環境学と私
このコーナーでは、環境学研究科の教員や修了生がそれぞれの関心や出来事について広く語りかけます。
南極氷床の、まだ見ぬ風景

地球環境科学専攻 気候科学講座
近藤 研 助教
専門:雪氷学
本教員のプロフィール
極地には雪と氷で覆われた世界が広がっています。人間社会から隔絶されたこの環境を知るためには、自然に分け入っていく野外観測技術が必要です。日本の南極観測黎明期には大学山岳部出身の研究者が活躍した歴史がありますし、名古屋大学の歴代の氷河研究者には8000m峰の登頂者が複数人います。かくいう私も北海道大学の山岳部で本格的な山登りを始めた頃から「環境学」につながる経験が始まりました(8000mは登っていません)。当時の私の頭の中は山で見る自然の美しさでいっぱいでした。中でも雪に覆われた真っ白の景色を見ると気分が高揚して、いても立ってもいられなくなります。これは今でも全く変わらず、新鮮な感動を抱えながら雪と氷に覆われた南極氷床の変動を研究しています。
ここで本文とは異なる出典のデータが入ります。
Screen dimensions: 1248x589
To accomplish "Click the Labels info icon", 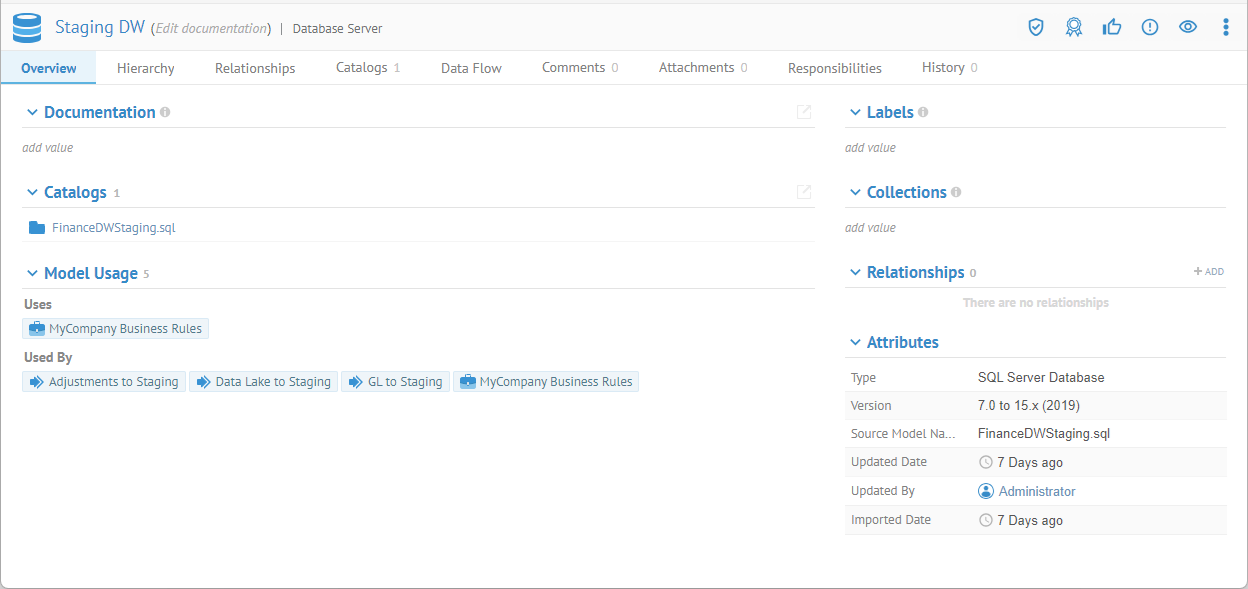I will tap(923, 112).
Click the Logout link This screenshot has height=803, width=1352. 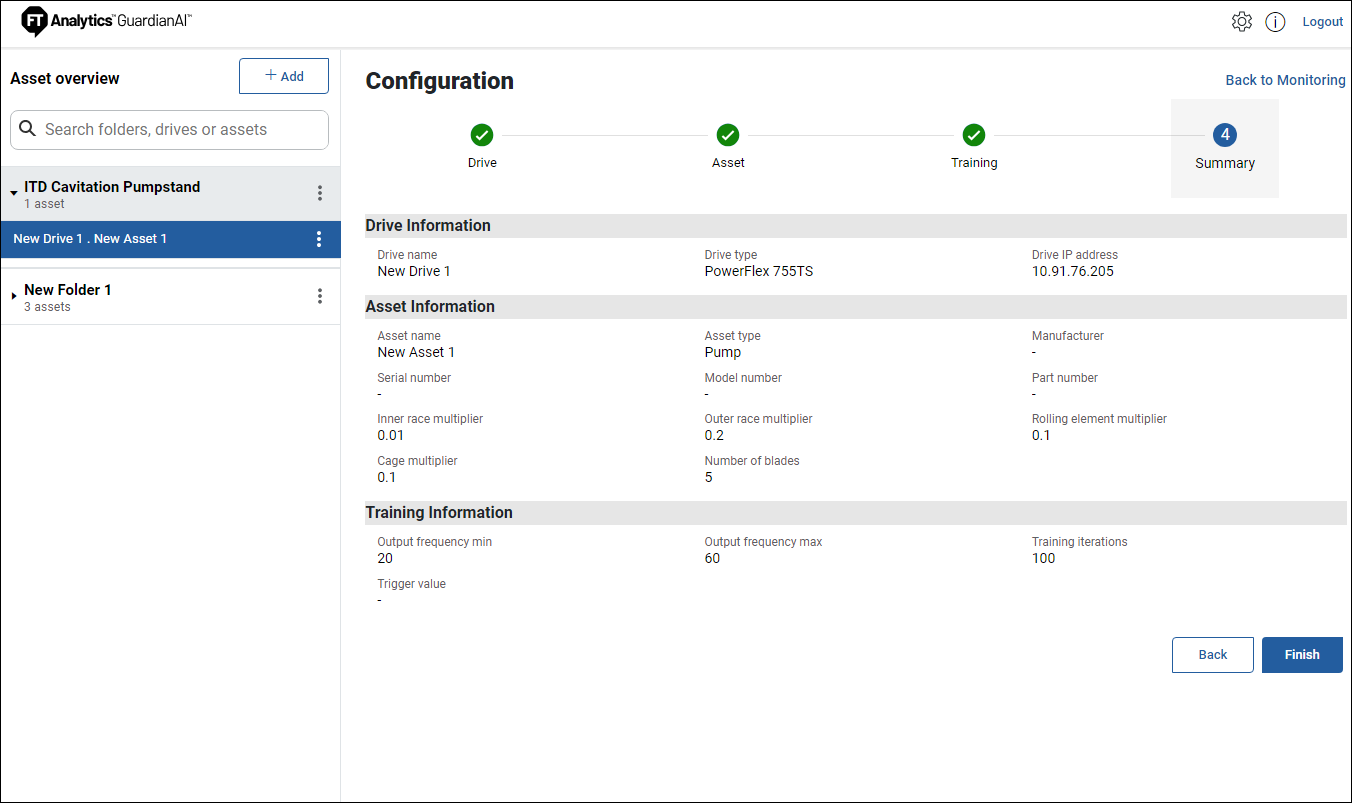(1322, 22)
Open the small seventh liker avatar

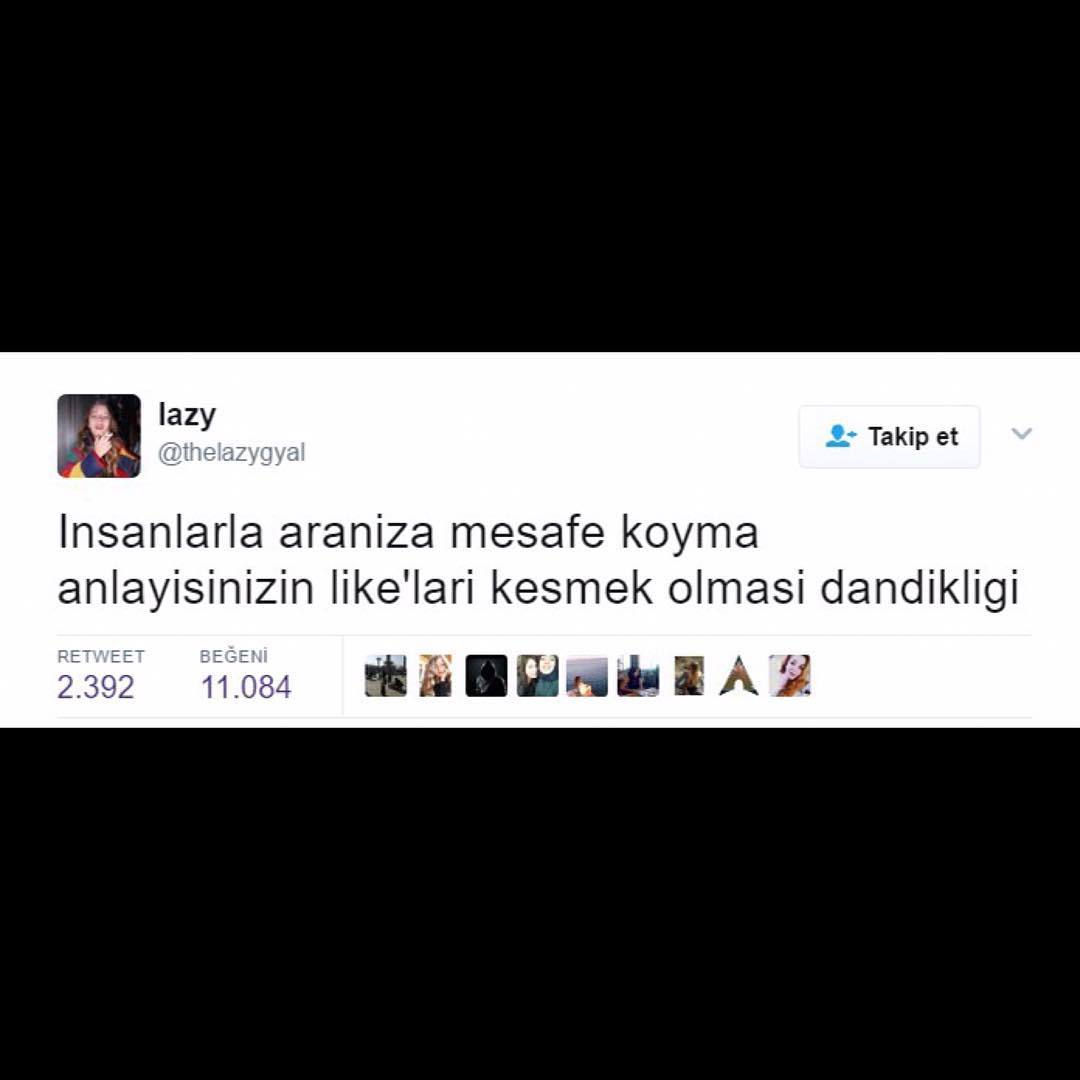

南極にはまだ人間が見たことのない景色がたくさんあります。その一つが南極氷床の「底面」です。氷床底面ではわずかな氷融解によって水路や氷底湖が形作られ、氷床の流動や質量変化に大きな影響を与えています。しかしながら厚い氷の下の観測は容易ではなく、南極氷床の底面はまさに地球に残された未探査領域です。氷の下にどれくらいの水が蓄えられ、どれくらいの速さで流れているのか、光から隔絶された氷下の湖に生態系は存在するのか、過去の環境変動を紐解く手がかりが保存されてはいないか……?わかっていないことは山積みです。こういったことを考えていると、大学生のときによく読んでいた極地探検家の仕事を思い出します。地図上の空白地帯がくまなく探検された現代ですが、未知のフロンティア的な領域に挑み、かつての探検家の真似事のようなスピリットで極地に向かうことができるのは、私にとっての研究の醍醐味です。景色の美しさや山の頂上に魅了されて始まった環境学とのかかわりですが、今では雪や氷の世界の成り立ちをより良く知りたいという欲求に変容しました。急激に変化する氷河氷床の姿を自分の目で見つめ、考え、雪と氷の世界が今後も続くことを願って研究に取り組んでいます。